The tree's response to decreased light intensity and low temperatures caused by volcanic dust veils is also visible in ring width, but with a delay of three years, which may be due to the ability of the trees to use their carbohydrate reserves during early wood formation.

At the high-elevation ALT site, there was no clear reduction of TRW after AD 536, although the lowest values are observed in AD 539. There were reductions in CWT (AD 537) and, rather dramatically, in δ18O cellulose for the year of AD 536, which rebounded strongly the next year. This is a clear difference between the sites near the northern tree limit, and the more southern, high-elevation site. Although the AD 536 event has not been recorded immediately in the TRW series at ALT, it would be associated with low maximum latewood density given the observed low cell wall thickness in AD 536 and AD 537 (Churakova (Sidorova) et al., unpublished data).

The advantage of multi-proxy studies

The study of multiple parameters like tree-ring width, latewood density, cell wall thickness and stables isotopes in tree rings from markedly different locations provides new insight into understanding the effects of volcanic eruptions in eco-physiological and climatological aspects. In particular, increased δ13C indicates drought or high vapor pressure deficit, which is often coupled with limited water availability, while decreased δ13C is an indicator for cold and moist conditions during the growing season. Reduced light intensity, as produced by a volcanic dust veil, can reduce photosynthesis, which will lead to an increase in the leaf intercellular CO2 concentration, and thus also lower δ13C (Farquhar et al. 1989). Therefore, if we take reduced δ13C as an indication of stress in the trees, we can infer stressed growth conditions at both northern sites, but less so at ALT, in AD 536. This is consistent with the very low tree-ring widths in the North in those years, and frost rings at ALT in AD 536. The strikingly low cellulose δ18O values (20‰, compared with the mean value 28.1‰ for the period from AD 520 to AD 560) at ALT in AD 536, associated with thin cell walls, strongly indicates a very cold or short growing season, even though the response in ring width is delayed by three years.

At the two sites closest to the northern limit of tree growth on the Taimyr Peninsula and in northeastern Yakutia, sharp declines of already small tree-ring widths, latewood density, and cell wall thickness occur in AD 536, and are accompanied by simultaneous drops in cellulose δ13C. At the high-elevation, more southern Altai site, the reduction in TRW was delayed by three years, whereas very low values of δ18O in AD 536, and reduced cell wall thickness in AD 536 and AD 537 (Churakova (Sidorova) et al. 2014).

※

LIST OF TASKS:
• 1. Copy the passage on tree rings and the AD 536 event from "The tree's response" up to and including "early wood formation.", with "stored sugars" put in place of "carbohydrate reserves".
• 2. Answer these from the passage on tree rings and the AD 536 event:
(a) By how many years is the ring width response delayed?
(b) Which site is described as high-elevation?
(c) What is the mean cellulose δ18O value at that site for the period from AD 520 to AD 560?

※

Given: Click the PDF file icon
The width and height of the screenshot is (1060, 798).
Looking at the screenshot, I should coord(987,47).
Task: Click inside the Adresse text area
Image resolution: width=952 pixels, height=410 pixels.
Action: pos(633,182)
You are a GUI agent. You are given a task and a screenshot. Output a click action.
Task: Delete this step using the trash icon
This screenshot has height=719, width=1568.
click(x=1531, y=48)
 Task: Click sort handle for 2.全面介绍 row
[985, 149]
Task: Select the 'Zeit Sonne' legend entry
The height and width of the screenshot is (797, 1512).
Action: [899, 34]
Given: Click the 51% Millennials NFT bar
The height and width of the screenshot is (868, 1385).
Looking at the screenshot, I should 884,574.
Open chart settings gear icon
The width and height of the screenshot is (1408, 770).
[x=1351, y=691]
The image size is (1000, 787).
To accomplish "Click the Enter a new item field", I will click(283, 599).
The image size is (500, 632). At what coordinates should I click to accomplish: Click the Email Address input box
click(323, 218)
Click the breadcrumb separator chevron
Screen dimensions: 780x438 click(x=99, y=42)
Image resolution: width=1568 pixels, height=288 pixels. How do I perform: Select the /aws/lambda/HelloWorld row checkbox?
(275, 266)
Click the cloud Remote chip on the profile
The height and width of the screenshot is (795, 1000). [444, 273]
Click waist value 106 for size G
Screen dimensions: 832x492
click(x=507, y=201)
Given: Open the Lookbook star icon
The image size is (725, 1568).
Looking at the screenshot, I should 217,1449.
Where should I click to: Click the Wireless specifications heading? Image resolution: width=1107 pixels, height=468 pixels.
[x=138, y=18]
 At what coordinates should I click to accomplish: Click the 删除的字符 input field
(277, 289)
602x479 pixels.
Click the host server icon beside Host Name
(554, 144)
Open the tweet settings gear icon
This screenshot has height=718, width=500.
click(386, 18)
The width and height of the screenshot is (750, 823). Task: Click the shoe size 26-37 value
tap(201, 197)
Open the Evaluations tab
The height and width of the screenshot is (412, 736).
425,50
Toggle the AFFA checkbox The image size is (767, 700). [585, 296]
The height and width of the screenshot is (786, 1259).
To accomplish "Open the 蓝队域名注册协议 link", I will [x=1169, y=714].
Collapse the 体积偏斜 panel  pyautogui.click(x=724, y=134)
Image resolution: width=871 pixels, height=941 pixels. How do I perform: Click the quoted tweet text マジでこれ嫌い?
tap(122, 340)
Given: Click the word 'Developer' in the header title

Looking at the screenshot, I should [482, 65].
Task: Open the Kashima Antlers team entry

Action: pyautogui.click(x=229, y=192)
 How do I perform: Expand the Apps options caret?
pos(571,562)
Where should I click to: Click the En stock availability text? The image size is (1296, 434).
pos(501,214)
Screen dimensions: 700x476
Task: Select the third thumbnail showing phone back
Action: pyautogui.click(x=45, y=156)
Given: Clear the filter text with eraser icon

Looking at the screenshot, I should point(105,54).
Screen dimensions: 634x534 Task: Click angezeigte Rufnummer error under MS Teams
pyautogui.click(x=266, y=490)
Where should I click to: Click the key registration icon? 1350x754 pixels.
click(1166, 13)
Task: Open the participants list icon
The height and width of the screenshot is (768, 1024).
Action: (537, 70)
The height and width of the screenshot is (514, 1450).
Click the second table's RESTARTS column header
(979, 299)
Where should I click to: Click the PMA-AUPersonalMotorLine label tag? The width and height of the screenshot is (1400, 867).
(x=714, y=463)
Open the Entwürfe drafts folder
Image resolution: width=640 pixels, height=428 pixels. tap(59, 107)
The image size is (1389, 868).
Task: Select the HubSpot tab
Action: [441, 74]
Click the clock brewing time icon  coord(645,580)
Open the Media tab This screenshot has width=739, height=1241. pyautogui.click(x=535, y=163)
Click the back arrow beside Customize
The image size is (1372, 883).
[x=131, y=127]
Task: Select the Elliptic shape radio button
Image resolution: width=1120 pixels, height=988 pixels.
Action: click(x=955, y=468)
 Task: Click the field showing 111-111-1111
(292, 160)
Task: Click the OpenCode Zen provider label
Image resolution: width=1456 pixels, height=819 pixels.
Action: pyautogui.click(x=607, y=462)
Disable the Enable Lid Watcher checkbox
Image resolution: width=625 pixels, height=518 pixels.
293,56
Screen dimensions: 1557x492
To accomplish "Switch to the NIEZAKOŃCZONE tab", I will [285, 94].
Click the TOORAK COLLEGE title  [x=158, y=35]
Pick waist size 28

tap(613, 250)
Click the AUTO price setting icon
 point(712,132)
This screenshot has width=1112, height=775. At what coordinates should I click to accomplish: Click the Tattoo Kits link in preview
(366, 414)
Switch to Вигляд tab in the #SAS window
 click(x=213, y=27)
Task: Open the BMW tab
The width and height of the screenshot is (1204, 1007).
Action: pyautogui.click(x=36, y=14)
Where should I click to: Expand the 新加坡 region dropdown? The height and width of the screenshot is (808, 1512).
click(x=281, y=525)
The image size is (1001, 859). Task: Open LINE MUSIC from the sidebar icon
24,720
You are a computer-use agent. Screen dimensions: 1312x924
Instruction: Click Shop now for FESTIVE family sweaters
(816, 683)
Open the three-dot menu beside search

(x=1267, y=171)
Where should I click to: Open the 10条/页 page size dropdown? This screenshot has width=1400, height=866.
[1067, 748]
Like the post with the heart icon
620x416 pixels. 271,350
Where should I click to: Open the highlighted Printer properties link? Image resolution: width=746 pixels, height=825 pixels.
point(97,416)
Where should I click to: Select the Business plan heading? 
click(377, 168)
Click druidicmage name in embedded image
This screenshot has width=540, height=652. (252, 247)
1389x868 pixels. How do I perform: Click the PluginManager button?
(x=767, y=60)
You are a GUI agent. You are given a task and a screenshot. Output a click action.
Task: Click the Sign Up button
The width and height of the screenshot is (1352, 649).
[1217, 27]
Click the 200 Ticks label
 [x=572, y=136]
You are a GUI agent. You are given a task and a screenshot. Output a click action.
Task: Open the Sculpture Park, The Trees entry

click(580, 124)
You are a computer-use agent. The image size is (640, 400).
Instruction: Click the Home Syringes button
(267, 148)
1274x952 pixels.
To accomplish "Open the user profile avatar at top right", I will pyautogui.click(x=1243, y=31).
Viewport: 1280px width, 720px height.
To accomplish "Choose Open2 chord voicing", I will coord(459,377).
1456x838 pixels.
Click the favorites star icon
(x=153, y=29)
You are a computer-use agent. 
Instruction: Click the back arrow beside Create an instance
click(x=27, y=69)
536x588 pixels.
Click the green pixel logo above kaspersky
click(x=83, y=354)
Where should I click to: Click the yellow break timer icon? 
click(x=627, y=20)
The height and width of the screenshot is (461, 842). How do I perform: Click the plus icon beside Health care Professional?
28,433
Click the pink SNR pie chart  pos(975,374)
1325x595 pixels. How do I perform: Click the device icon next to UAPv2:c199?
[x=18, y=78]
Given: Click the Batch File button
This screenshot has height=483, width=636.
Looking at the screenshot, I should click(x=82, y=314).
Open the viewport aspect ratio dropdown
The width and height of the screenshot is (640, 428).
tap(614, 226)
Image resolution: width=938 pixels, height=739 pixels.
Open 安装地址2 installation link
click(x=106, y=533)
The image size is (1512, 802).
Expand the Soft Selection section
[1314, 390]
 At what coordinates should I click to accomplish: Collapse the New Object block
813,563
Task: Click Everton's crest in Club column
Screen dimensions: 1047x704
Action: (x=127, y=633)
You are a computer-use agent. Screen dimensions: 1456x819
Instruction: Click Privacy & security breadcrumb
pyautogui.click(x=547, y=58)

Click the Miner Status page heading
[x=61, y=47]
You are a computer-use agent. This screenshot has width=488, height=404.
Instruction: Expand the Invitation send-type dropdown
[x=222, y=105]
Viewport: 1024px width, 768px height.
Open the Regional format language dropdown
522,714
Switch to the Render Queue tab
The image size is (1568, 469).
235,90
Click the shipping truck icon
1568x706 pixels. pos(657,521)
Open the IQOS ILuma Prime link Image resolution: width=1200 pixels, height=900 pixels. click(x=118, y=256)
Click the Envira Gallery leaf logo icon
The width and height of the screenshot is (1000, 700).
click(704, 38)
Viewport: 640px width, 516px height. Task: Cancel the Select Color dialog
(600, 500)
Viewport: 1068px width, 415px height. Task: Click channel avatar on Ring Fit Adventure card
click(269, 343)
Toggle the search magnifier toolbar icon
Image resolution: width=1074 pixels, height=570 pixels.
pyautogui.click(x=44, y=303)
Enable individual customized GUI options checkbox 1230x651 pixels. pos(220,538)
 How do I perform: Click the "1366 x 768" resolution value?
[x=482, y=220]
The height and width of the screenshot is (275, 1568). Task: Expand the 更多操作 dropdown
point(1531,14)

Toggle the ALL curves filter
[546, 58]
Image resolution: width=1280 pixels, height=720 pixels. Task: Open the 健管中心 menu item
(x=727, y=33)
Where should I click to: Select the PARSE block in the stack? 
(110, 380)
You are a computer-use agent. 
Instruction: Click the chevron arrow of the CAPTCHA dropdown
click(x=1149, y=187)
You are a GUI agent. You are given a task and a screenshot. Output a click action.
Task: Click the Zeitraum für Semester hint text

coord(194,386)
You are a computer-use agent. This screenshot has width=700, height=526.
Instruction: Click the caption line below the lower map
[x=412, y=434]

※

FULL ANSWERS:
• 1.
The tree's response to decreased light intensity and low temperatures caused by volcanic dust veils is also visible in ring width, but with a delay of three years, which may be due to the ability of the trees to use their stored sugars during early wood formation.

• 2.
(a) Three years.
(b) ALT, the Altai site.
(c) 28.1‰.